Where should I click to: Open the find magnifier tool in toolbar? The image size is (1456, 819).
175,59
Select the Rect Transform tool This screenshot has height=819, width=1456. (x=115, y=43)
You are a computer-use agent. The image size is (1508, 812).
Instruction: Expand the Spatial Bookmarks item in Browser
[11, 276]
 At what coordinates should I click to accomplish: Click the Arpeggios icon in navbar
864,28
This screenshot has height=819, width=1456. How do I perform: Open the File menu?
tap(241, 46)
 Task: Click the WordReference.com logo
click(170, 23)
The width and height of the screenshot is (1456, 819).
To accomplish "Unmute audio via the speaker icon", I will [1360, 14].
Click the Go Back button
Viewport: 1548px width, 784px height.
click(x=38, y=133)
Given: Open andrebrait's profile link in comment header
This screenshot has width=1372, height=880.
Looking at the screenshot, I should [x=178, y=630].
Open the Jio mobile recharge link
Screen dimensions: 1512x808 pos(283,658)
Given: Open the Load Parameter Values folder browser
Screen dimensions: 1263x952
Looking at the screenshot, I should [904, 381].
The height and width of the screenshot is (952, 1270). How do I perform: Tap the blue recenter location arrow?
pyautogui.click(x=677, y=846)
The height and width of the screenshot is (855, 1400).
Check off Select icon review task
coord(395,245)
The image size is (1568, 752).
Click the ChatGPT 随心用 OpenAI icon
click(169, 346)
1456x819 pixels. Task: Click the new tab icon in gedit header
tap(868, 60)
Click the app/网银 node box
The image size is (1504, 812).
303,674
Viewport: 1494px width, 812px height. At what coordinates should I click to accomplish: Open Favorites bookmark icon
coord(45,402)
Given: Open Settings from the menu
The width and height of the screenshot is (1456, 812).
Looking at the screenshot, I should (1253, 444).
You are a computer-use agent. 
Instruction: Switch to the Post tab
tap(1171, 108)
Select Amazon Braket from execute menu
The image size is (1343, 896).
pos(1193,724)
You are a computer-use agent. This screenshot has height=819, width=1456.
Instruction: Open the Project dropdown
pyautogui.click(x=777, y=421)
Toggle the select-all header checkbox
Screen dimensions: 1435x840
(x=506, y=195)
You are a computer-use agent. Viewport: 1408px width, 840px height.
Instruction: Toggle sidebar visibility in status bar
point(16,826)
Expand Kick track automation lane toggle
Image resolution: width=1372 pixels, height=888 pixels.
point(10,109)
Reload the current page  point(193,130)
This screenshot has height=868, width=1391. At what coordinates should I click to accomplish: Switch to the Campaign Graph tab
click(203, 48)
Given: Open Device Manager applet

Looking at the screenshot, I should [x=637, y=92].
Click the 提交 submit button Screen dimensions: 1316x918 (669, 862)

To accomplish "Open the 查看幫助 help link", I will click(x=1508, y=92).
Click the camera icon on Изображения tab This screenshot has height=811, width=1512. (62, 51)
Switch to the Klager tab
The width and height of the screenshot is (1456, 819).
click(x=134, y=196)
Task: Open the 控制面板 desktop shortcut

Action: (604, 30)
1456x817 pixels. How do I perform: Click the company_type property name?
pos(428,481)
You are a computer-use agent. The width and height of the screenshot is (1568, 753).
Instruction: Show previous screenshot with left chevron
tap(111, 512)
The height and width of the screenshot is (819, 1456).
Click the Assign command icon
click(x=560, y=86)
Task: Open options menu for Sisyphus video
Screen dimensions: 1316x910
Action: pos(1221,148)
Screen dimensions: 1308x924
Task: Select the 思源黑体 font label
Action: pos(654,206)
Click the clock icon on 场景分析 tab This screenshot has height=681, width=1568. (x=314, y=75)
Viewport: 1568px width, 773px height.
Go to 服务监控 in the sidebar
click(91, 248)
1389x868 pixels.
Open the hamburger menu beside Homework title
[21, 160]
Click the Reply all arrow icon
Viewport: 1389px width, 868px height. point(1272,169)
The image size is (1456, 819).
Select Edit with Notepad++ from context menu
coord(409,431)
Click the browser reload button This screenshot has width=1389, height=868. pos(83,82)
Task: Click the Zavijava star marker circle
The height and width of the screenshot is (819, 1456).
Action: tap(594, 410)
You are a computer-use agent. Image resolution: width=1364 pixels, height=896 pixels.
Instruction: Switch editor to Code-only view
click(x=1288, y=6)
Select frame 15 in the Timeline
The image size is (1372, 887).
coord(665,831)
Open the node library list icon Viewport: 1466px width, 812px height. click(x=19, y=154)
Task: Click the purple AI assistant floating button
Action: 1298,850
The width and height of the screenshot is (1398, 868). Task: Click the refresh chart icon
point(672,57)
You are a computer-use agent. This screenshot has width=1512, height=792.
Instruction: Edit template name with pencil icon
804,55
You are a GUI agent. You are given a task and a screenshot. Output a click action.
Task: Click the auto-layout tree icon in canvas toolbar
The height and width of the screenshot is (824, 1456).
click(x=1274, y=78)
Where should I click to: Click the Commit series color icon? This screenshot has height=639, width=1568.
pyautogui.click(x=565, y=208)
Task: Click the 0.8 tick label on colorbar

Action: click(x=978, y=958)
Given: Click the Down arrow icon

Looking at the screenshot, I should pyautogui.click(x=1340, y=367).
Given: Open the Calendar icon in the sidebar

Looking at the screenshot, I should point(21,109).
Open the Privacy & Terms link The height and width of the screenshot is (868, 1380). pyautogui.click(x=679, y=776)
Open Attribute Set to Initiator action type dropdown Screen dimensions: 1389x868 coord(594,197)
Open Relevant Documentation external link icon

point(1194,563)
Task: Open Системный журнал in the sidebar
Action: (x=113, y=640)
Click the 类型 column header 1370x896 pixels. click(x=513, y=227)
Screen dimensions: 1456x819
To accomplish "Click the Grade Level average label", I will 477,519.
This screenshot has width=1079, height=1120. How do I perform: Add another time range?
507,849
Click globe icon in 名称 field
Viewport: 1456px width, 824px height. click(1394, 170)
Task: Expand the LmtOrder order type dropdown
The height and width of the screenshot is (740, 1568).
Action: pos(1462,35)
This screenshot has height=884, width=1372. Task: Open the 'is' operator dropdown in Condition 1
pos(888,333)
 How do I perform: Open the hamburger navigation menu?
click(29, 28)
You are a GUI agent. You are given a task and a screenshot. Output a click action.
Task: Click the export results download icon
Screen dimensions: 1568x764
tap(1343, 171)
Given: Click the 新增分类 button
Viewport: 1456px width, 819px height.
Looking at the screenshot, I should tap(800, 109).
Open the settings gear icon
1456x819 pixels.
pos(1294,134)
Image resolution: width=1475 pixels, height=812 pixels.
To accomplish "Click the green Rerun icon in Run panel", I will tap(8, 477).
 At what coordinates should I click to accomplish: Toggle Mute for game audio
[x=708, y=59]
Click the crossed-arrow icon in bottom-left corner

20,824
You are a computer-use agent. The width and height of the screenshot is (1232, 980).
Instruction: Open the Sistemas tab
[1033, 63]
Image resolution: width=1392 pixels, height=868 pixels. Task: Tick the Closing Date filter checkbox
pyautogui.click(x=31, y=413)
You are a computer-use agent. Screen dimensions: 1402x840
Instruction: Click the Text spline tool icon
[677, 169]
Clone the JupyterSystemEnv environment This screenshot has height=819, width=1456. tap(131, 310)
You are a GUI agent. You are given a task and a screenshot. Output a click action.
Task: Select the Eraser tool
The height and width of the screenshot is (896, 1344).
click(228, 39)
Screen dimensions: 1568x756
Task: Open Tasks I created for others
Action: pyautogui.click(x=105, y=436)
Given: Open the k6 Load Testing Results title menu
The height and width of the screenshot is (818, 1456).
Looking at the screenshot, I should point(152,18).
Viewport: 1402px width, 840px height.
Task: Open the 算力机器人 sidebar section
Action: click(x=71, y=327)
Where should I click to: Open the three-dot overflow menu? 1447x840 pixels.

====

[What you have to do] From the data above, output only the lines between the line containing "Task: Click the WordReference.com logo" and the line containing "agent. This screenshot has height=819, width=1456.", inclusive, exactly as written.

[Answer box]
 Task: Click the WordReference.com logo
click(170, 23)
The width and height of the screenshot is (1456, 819).
To accomplish "Unmute audio via the speaker icon", I will [1360, 14].
Click the Go Back button
Viewport: 1548px width, 784px height.
click(x=38, y=133)
Given: Open andrebrait's profile link in comment header
This screenshot has width=1372, height=880.
Looking at the screenshot, I should [x=178, y=630].
Open the Jio mobile recharge link
Screen dimensions: 1512x808 pos(283,658)
Given: Open the Load Parameter Values folder browser
Screen dimensions: 1263x952
Looking at the screenshot, I should [904, 381].
The height and width of the screenshot is (952, 1270). How do I perform: Tap the blue recenter location arrow?
pyautogui.click(x=677, y=846)
The height and width of the screenshot is (855, 1400).
Check off Select icon review task
coord(395,245)
The image size is (1568, 752).
Click the ChatGPT 随心用 OpenAI icon
click(169, 346)
1456x819 pixels. Task: Click the new tab icon in gedit header
tap(868, 60)
Click the app/网银 node box
The image size is (1504, 812).
303,674
Viewport: 1494px width, 812px height. At what coordinates should I click to accomplish: Open Favorites bookmark icon
coord(45,402)
Given: Open Settings from the menu
The width and height of the screenshot is (1456, 812).
Looking at the screenshot, I should (1253, 444).
You are a computer-use agent. 
Instruction: Switch to the Post tab
tap(1171, 108)
Select Amazon Braket from execute menu
The image size is (1343, 896).
pos(1193,724)
You are a computer-use agent. This screenshot has height=819, width=1456.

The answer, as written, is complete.